Dividida em duas grandes partes, a música dá voz, em seu primeiro momento (intitulado de “Sing About Me”), a três grandes vozes que levarão o ouvinte a entender, em pequenos recortes, como é viver na cidade em que o rapper cresceu. As personagens que contarão seus relatos no início da trilha são moradores da região, como o intitulado “irmão de Dave”, “irmã de Keisha” e, por fim, o próprio compositor.
Com um som mais leve e saudoso, Lamar dá voz aos pensamentos e ideias do irmão de seu amigo Dave logo após a morte desse numa confusão entre as gangues do bairro, em que o amigo estava no local errado e “com as cores erradas”. O irmão de Dave, nas primeiras estrofes da música, expõe seu medo de morrer antes de dizer as coisas que deveria a Kendrick (devido à insegurança de viver numa região tão perigosa como Compton, em que não se sabe quando será seu último dia) e sua importância nesse momento tão trágico para a família.
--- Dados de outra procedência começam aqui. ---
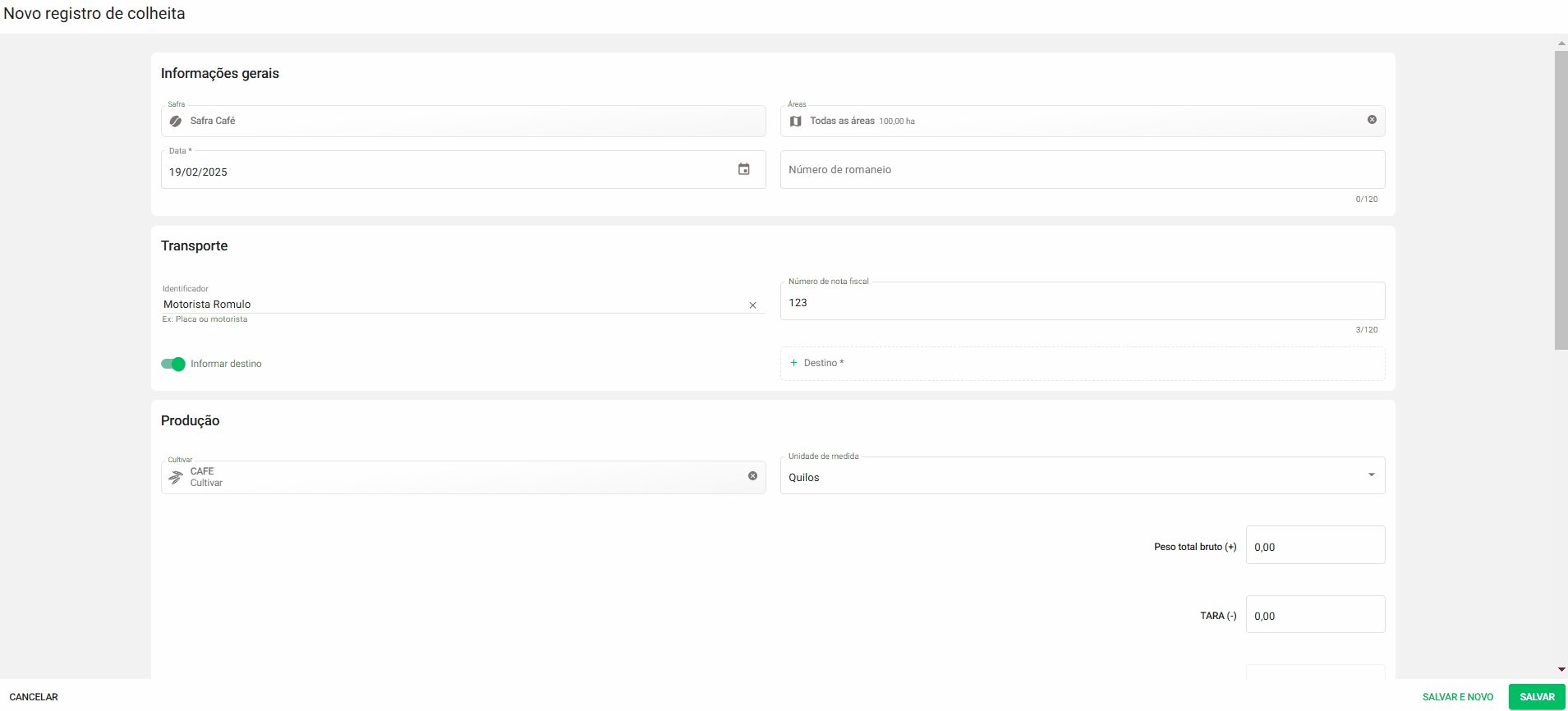Screen dimensions: 1568x711
Task: Click the Peso total bruto input
Action: click(1314, 546)
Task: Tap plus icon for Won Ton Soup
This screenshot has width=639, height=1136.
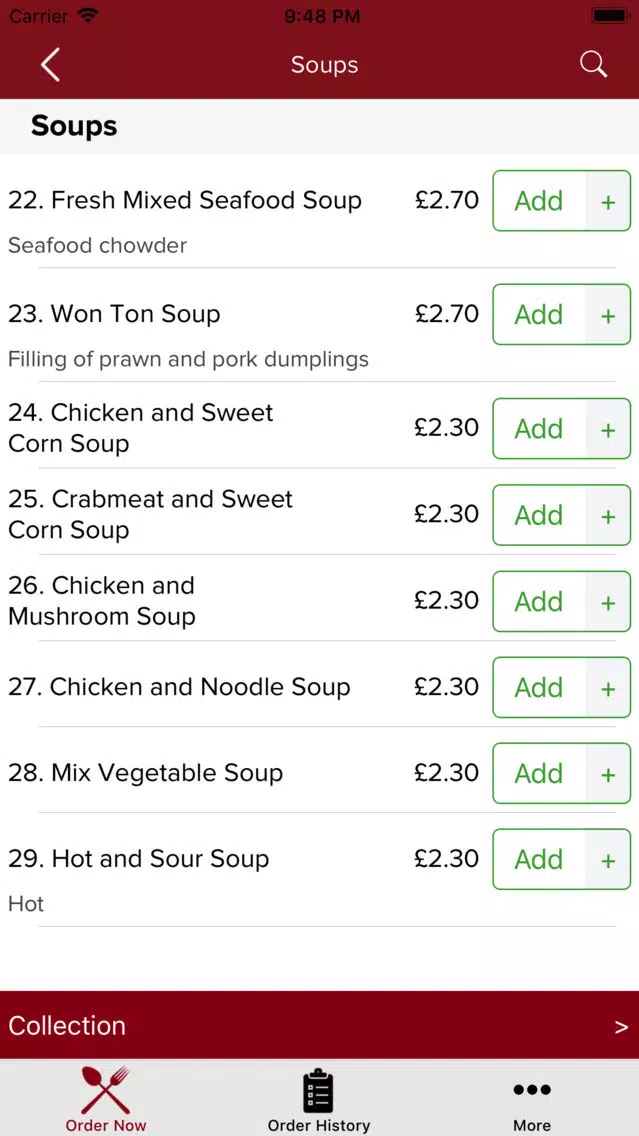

[Parte I: Sing About Me] Acordei de manhã e lembrei de ligar pra você
Caso eu não esteja aqui amanhã (…) Este orfanato que chamamos de gueto é tipo uma rotina E ontem à noite foi apenas uma outra distração Ou uma reação do que consideramos loucura Tô ligado no que aconteceu Você correu pra fora quando ouviu meu irmão gritando por ajuda Abraçou-o como um bebê recém-nascido e fez ele sentir-se Como se tudo estivesse bem, Em uma treta que ele tentou arrumar, mas o tipo de bala que o atingiu foi contra a sua vontade Enquanto o sangue derramava em suas mãos Meus planos bastante vingativos Todo mundo é uma vítima em meus olhos Quando eu sair, o ritmo é de assassinar E o lado de fora escureceu Tem um demônio colado nas minhas costas sussurrando “Pegue-os” E eu os peguei, e tô pouco me lixando Essa é a mesma mentalidade que disse ao meu irmão para não se esconder Na moral, é loucura como ligamos pra cores (…) E eu te amo, porque você amou meu irmão do seu jeito Só me prometa que vai contar essa história quando for famoso E se eu morrer antes do seu álbum sair, eu esper… *sons de tiros*
É dessa forma que o rapper retrata os sentimentos do irmão de Dave concomitantemente com a realidade de seu bairro, em que a violência ditava as relações e os espaços urbanos. Dave sintetiza esse raciocínio ao relacionar Compton como um “orfanato de gueto”, em que os meninos do bairro são criados não por suas mães, mas pelas ruas. Interessante notar como Kendrick retrata um crime de homicídio sem nem ao menos citar a presença da segurança pública, reflexo da condição social que Compton se inseria, onde os problemas eram resolvidos pelas gangues, que representam paradoxalmente a lei na região. O irmão de Dave sinaliza como o mal toma conta de seu corpo quando ele reflete sobre a morte do seu irmão, como a vingança reage instantaneamente à situação e os crimes de sangue se perpetuam no cenário.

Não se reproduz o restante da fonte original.